Not-for-profit corporations are essential to the Canadian life and economy. Canada's social and economic life is significantly influenced by the thousands of diverse non-profit and volunteer organizations that contribute to the vitality of communities across Canada. Indeed, many of these organizations are important governmental partners in the delivery of services and programs.

The Government of Canada has long acknowledged the importance of the "Third Pillar" of the economy — the not-for-profit and voluntary sectors. In light of this, the Voluntary Sector Initiative (VSI) was initiated in 1999 to build a stronger partnership with volunteer and not-for-profit organizations. One of the government's commitments to the VSI was to modernize the federal not-for-profit corporation legislation in order to improve governance and accountability, eliminate unnecessary regulation and offer flexibility to meet the sector's needs.

The 2004 Speech from the Throne and the recent budget also emphasized the importance of strengthening Canada's social foundations and reaffirmed the government's commitment to a strong partnership with community-based organizations to find solutions for problems such as poverty and social exclusion.

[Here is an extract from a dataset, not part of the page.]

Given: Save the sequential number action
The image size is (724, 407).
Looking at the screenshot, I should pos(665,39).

The importance of modernizing the governance of not-for-profit corporations is widely recognized. The current legislation, the Canada Corporations Act (CCA), under which more than 18,000 not-for-profit corporations and corporations without share capital are incorporated, has remained largely unchanged since 1917 and lacks modern governance rules. The new legislation, the Canada Not-for-Profit Corporations Act, will strengthen and clarify corporate governance rules for federally incorporated not-for-profit organizations. It will provide these organizations with the necessary governance tools to help ensure their strength and vitality.

Many of the provisions in the proposed legislation are modelled on corporate law statutes, but are modified to meet the needs of not-for-profit corporations. The legislation does not by itself play a determining role on whether a corporation qualifies as a charity or as a not-for-profit corporation under the Income Tax Act.

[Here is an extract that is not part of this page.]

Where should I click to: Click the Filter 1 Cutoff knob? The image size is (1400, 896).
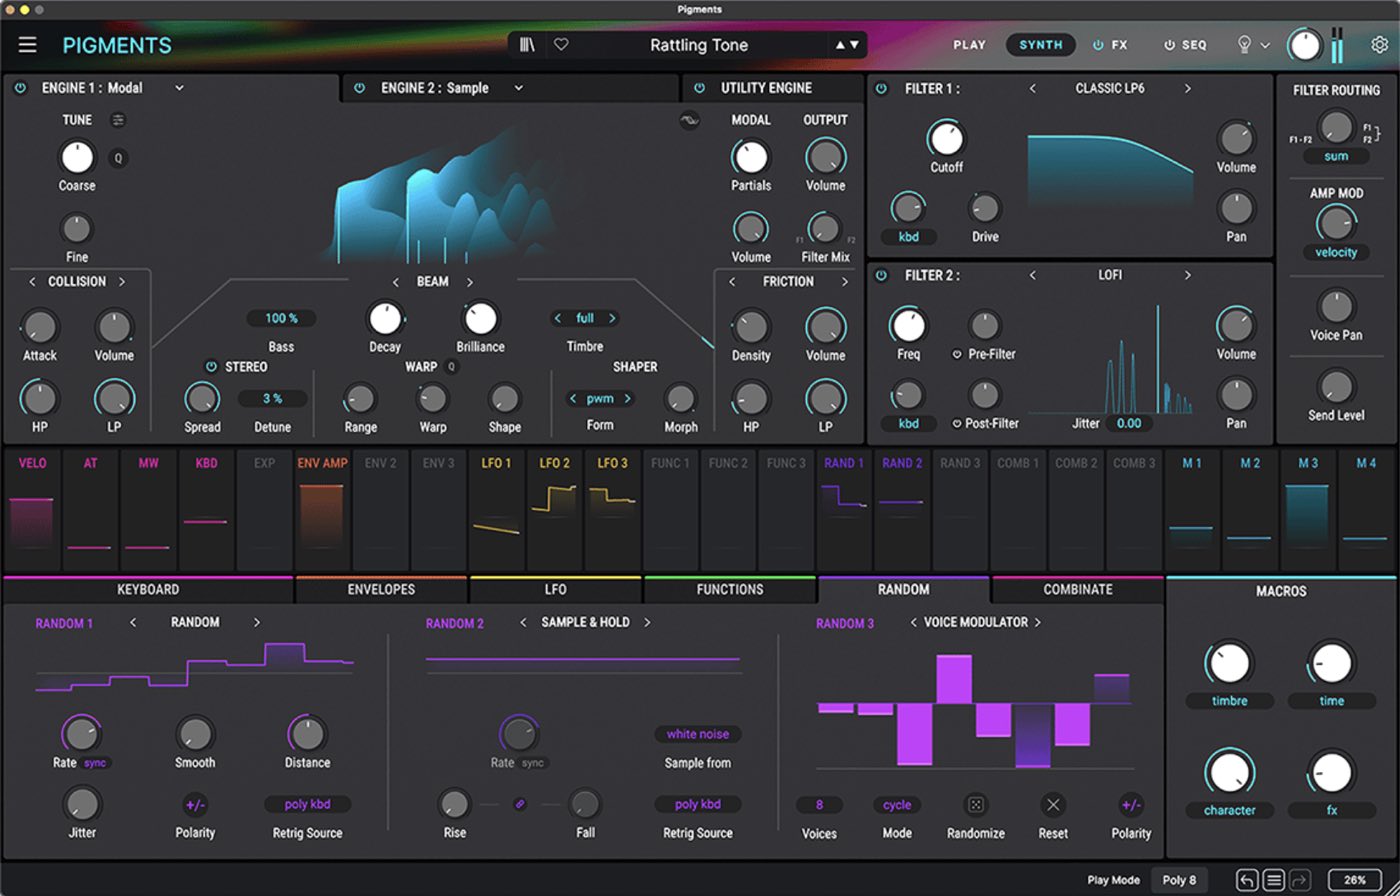tap(946, 139)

The new Act also follows on the government's commitment to a smart regulation agenda, which will simplify and streamline the regulatory burden on enterprises.

The proposed legislation would make it easier for Canadians to take advantage of the protections offered by incorporation and the predictability and accountability offered by a modern corporate governance framework. In doing so, the law will make the sector more viable and increase its potential as a governmental partner. The key elements of the proposed legislation are outlined below.

Streamlined Incorporation Process: The "letters patent" system of incorporation is replaced by an incorporation "as of right" system. This new streamlined incorporation process is a more efficient and less burdensome process. It eliminates the current requirement for Ministerial review of applications for incorporation. It no longer requires the filing of by-laws and by-law amendments by the corporation for Ministerial approval. Instead, incorporation would be granted upon the filing of specified forms and the payment of a fee. Incorporation would be faster, especially since the new act allows electronic filing.